§ **本文**:
━━━━━━━━━━━━━━━━

言葉を名で呼び、連関から破壊的に抜き取り、それを新たなテクストのうえで韻を踏ませて。根源へ引き戻す過程を経て、引用された言葉に新たな「死語の生」を生きさせること。

 わかりやすいのはタイトルにある「繰り返し首を縦に振ること」と批評の関係性である。この動作は、BPMが85〜100ほどのヒップホップの曲に対してリアクションする動作である。ここから「反復」「肯定」という要素を抽出して、本人の宣言どおり日本語ラップ的に「反復」「肯定」を論じていく。「なるほど」という言葉を多用し、「反復」「肯定」をリテラルに表現することで、離脱しそうな読者を置いていかないような工夫がなされていた。

 第二部は第三部で楽曲批評を進めるための準備段階と位置づけられるが、著者がここまで徹底的に理論武装している背景には、日本語ラップ批評に向けられる、ラッパーやリスナーからの否定的な眼差しを意識してのことだろう。「お前が頑張れ 似非評論家」というSALUのパンチラインに象徴されるように「一人称」の音楽であるからこそ、本人の意向が他の音楽よりも重視される。その中で第三者が日本語ラップを批評する意義をどう担保するのか?著者はその問いに向き合うため、これだけ理論武装しているとも言える。冒頭で宣言しているとおり、批評は中立であったり、対象の意向に沿っている必要はない。著者の言い方を借りれば「より偏向した、より差異的」な視座だからこそ、日本語ラップの本質に迫っていくことができる。

 難解な議論の中でも、具体的に日本語ラップが参照されることで理解が進む場面もあった。PUNPEEのサンプリングセンスとベンヤミンの自然史概念を接続した議論や、RUMI「あさがえり」に対するアナロジー的批評には強く心を動かされた。必ずしも有名でない曲でも、批評によって光が当たり再び輝き出す。このマジックこそ批評の醍醐味だろう。

 第三部ではいよいよ『花と雨』の研究・批評が展開される。日本語ラップを代表するクラシックであり、特に30代〜40代のヘッズにとって特別な一枚だが、ここでは「日本語ラップを語る」という行為そのものを一段引き上げる試みがなされていた。押韻を軸とした批評の眼差しを日本語ラップに向けることで、思いもよらない解釈へと導かれていく。

 画期的だと感じたのは、バースを意訳している点である。意訳してしまうとラップの行間に宿るポエジーを削ぎ落とすため、野暮ったい印象は否めない。しかし、この作業を通じて浮かび上がる解釈の豊かさは他にない体験だった。理論を背景に押韻を軸とした批評が深度を増し「一人称」の音楽としてのSEEDAの圧倒的な描写力が浮かび上がる。そこにBESやNORIKIYOといった仲間が関連し、複数の「一人称」が連帯を生む様が痛快に描かれる。「花と雨」と「水と油」の対比、SEEDAと雨のモチーフの関係性など、聴き込んできた曲に新鮮な視点が与えられる。さらに「Sai-Bai-Man」のホモフォビア的リリックを大麻というメイントピックと接続し反転させる批評も見事であった。ラストで提示される「遠く韻を踏んでいる」という押韻の新たな視座は、『花と雨』の最深部に到達したかのような感覚さえあった。

━━━━━━━━━━━━━━━━

§ **やること**:
a: 本文によると、「繰り返し首を縦に振ること」はどのような曲に対するリアクションの動作ですか。
b: 本文の「第二部は第三部で楽曲批評を進」から「ックこそ批評の醍醐味だろう。」までを、一字も変えずに書き写してください。
c: 本文の「第三部ではいよいよ」で始まる段落を、主な内容を残したまま箇条書きに短くまとめてください。

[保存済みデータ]

━━━━━━━━━━━━━━━━

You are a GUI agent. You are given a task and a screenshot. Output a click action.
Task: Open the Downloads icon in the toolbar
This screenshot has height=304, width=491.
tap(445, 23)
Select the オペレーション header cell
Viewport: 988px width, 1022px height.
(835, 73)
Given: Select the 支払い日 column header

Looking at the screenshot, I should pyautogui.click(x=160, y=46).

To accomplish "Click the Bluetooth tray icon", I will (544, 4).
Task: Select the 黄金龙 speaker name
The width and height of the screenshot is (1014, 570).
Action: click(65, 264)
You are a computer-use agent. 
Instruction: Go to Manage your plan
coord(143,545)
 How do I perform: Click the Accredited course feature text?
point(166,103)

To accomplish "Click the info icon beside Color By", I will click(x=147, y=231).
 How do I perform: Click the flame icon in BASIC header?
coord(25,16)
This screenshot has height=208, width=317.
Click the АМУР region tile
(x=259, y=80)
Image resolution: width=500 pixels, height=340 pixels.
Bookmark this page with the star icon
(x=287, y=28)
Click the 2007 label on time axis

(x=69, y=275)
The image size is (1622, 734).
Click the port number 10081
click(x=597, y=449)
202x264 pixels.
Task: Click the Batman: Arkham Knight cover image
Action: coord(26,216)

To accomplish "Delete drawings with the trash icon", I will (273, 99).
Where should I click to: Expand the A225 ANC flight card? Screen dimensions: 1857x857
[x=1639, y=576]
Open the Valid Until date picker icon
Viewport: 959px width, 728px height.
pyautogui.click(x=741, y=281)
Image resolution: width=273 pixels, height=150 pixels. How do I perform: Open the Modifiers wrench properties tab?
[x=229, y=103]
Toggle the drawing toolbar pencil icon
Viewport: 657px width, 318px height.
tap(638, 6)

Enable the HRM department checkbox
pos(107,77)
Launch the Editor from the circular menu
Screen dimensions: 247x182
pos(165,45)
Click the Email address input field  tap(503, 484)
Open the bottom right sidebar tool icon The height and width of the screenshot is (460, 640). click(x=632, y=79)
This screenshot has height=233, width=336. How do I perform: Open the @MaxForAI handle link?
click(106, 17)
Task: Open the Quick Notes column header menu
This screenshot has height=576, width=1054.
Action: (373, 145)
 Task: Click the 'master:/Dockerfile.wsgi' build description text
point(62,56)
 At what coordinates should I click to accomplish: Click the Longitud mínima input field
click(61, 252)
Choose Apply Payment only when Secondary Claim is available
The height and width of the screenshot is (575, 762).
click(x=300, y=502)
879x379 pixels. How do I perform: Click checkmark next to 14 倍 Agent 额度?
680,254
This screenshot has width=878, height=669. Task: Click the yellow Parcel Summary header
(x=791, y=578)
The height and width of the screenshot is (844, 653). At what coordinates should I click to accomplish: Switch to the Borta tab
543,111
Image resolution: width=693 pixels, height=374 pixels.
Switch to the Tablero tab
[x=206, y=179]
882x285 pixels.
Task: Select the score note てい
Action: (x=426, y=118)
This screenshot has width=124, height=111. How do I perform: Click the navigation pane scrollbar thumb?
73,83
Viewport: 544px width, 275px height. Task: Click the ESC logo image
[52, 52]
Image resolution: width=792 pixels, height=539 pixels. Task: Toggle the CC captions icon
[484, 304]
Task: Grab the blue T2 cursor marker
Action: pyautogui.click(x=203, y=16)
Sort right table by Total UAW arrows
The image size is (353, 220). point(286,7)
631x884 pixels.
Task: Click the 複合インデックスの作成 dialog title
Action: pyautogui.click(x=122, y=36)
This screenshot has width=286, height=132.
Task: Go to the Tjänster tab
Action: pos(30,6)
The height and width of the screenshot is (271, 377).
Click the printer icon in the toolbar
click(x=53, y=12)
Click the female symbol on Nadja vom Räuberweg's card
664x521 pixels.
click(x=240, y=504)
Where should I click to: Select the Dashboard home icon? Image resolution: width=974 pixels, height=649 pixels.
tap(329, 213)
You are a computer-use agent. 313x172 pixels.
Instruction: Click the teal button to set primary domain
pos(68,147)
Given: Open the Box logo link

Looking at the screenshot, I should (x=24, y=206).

━━━━━━━━━━━━━━━━

§ **回答**:
a: BPMが85〜100ほどのヒップホップの曲に対するリアクションの動作です。

b:
第二部は第三部で楽曲批評を進めるための準備段階と位置づけられるが、著者がここまで徹底的に理論武装している背景には、日本語ラップ批評に向けられる、ラッパーやリスナーからの否定的な眼差しを意識してのことだろう。「お前が頑張れ 似非評論家」というSALUのパンチラインに象徴されるように「一人称」の音楽であるからこそ、本人の意向が他の音楽よりも重視される。その中で第三者が日本語ラップを批評する意義をどう担保するのか?著者はその問いに向き合うため、これだけ理論武装しているとも言える。冒頭で宣言しているとおり、批評は中立であったり、対象の意向に沿っている必要はない。著者の言い方を借りれば「より偏向した、より差異的」な視座だからこそ、日本語ラップの本質に迫っていくことができる。

 難解な議論の中でも、具体的に日本語ラップが参照されることで理解が進む場面もあった。PUNPEEのサンプリングセンスとベンヤミンの自然史概念を接続した議論や、RUMI「あさがえり」に対するアナロジー的批評には強く心を動かされた。必ずしも有名でない曲でも、批評によって光が当たり再び輝き出す。このマジックこそ批評の醍醐味だろう。

c:
- 第三部では『花と雨』の研究・批評が展開される。
- 同作は日本語ラップを代表するクラシックで、特に30代〜40代のヘッズにとって特別な一枚である。
- 「日本語ラップを語る」という行為そのものを一段引き上げる試みがなされている。
- 押韻を軸とした批評により、思いもよらない解釈へと導かれる。